One with about 50 characters and a huge one which may embed thousands of characters so that it can’t be treated by shell scripts and even by text delimiters.
So I had to read it using :
read file chemin_IndexXml using delimiter “>”
Given that, I get a huge list and extracting the wanted datas is really simple.
I’m just forced to use ASObjC Runner to unescape the returned values.

But it’s not a problem.
I will continue to try to learn sed.

Yvan KOENIG (VALLAURIS, France) dimanche 21 octobre 2012 21:06:06

JohnDelacour · October 22, 2012, 8:43am

In BBEdit or TextWrangler you can write “UNIX” text filters/scripts and run them from the Text Filters palette.
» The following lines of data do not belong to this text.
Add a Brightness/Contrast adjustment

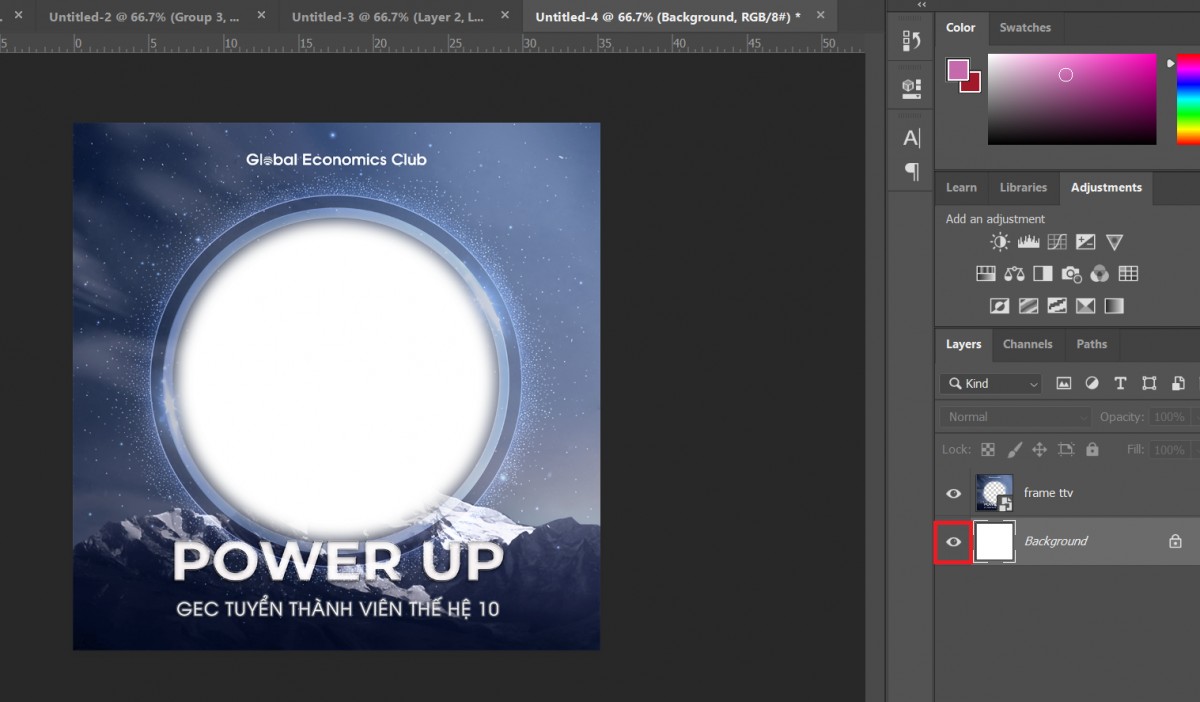(999, 242)
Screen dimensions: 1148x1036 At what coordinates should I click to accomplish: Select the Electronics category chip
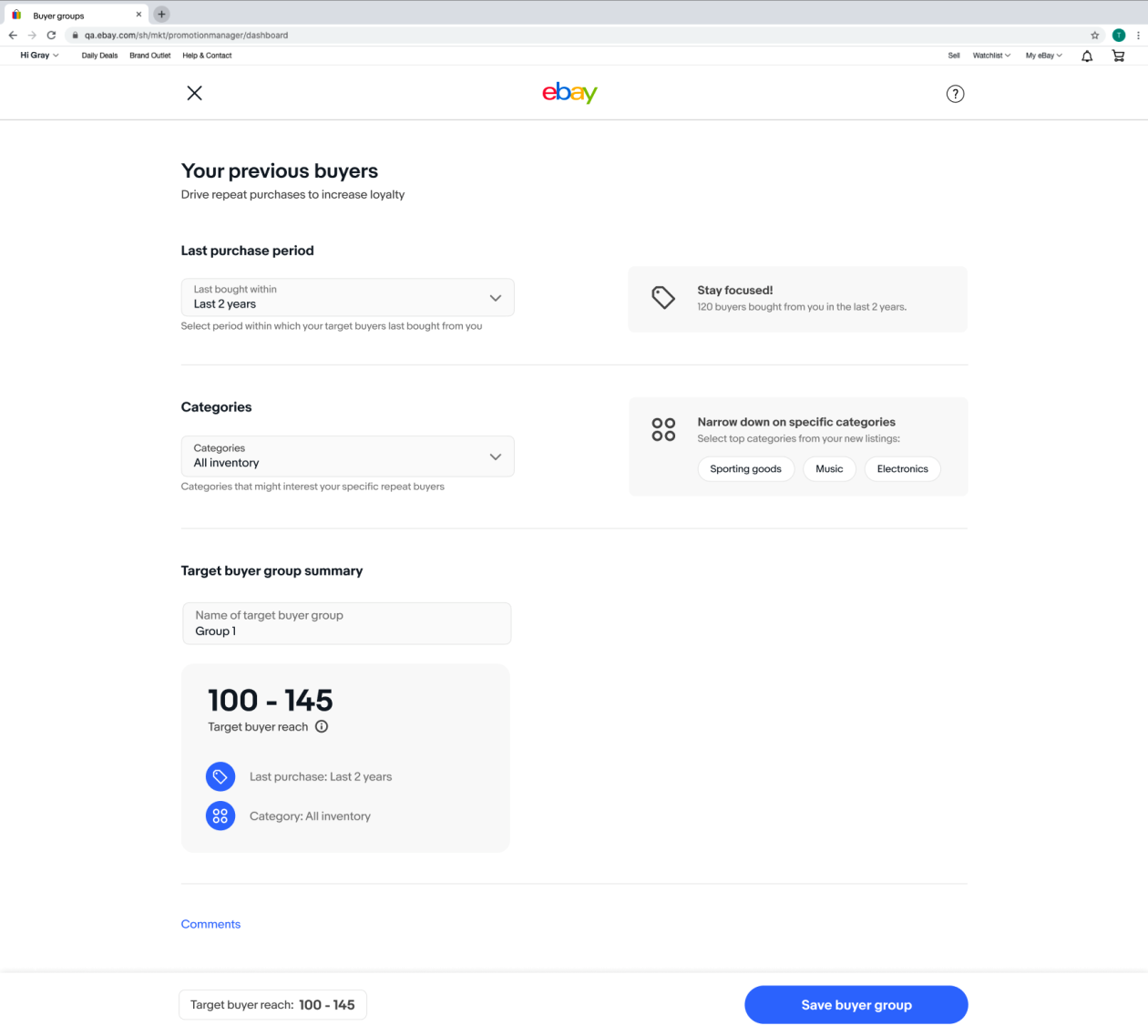(x=902, y=469)
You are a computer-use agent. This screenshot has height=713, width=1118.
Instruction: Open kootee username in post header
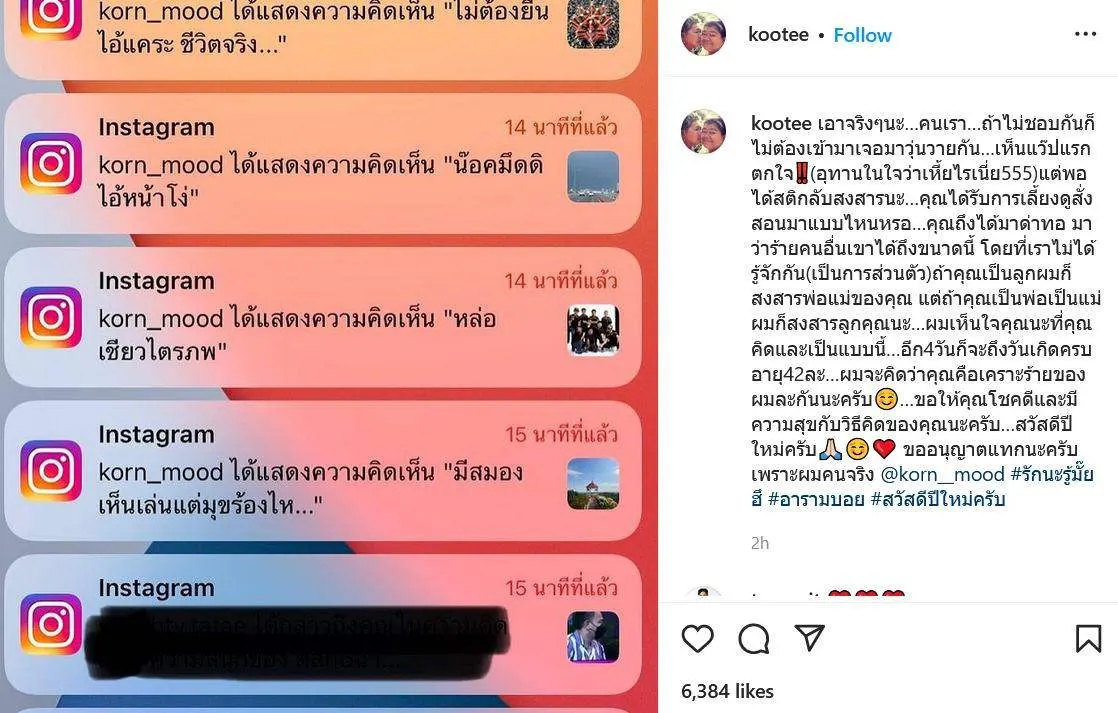778,34
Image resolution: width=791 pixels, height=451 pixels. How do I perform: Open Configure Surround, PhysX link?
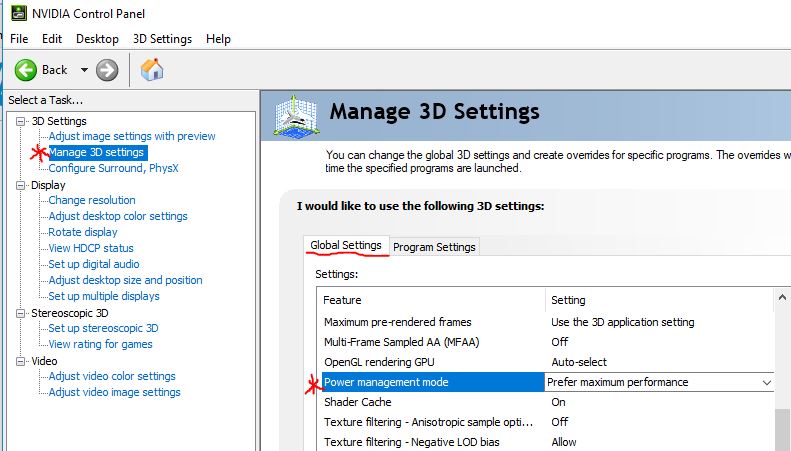tap(113, 168)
For example, if you save this script in ~/Library/Application Support/TextWrangler and open the palette from the WIndow menu it will appear there and can be run on the front document either by double-clicking or with a key-command that you set. This script will print the sum of all numbers in the document at the end of the document.

#! /usr/bin/perl
use strict;
my $sum;
while (<>) { #read the doc line by line
print; # print the line as it is
# add to $sum every instance of a number found in the line
$sum += $1 while s/^\d[^\d]//;
}
print “\n\n$sum”; #print the sum at the end of the doc.

#JD

JohnDelacour · October 22, 2012, 8:45am

That should be ~/Library/Application Support/TextWrangler/Text Filters/

Nigel_Garvey · October 22, 2012, 9:49am

Hi John.

That’s handy! But it prints 174 instead of 192 with the sample text in post #11. The problem seems to be the 18 at the beginning of a line.

PS. The other later solutions have also allowed for the possibility of digits in e-mail addresses.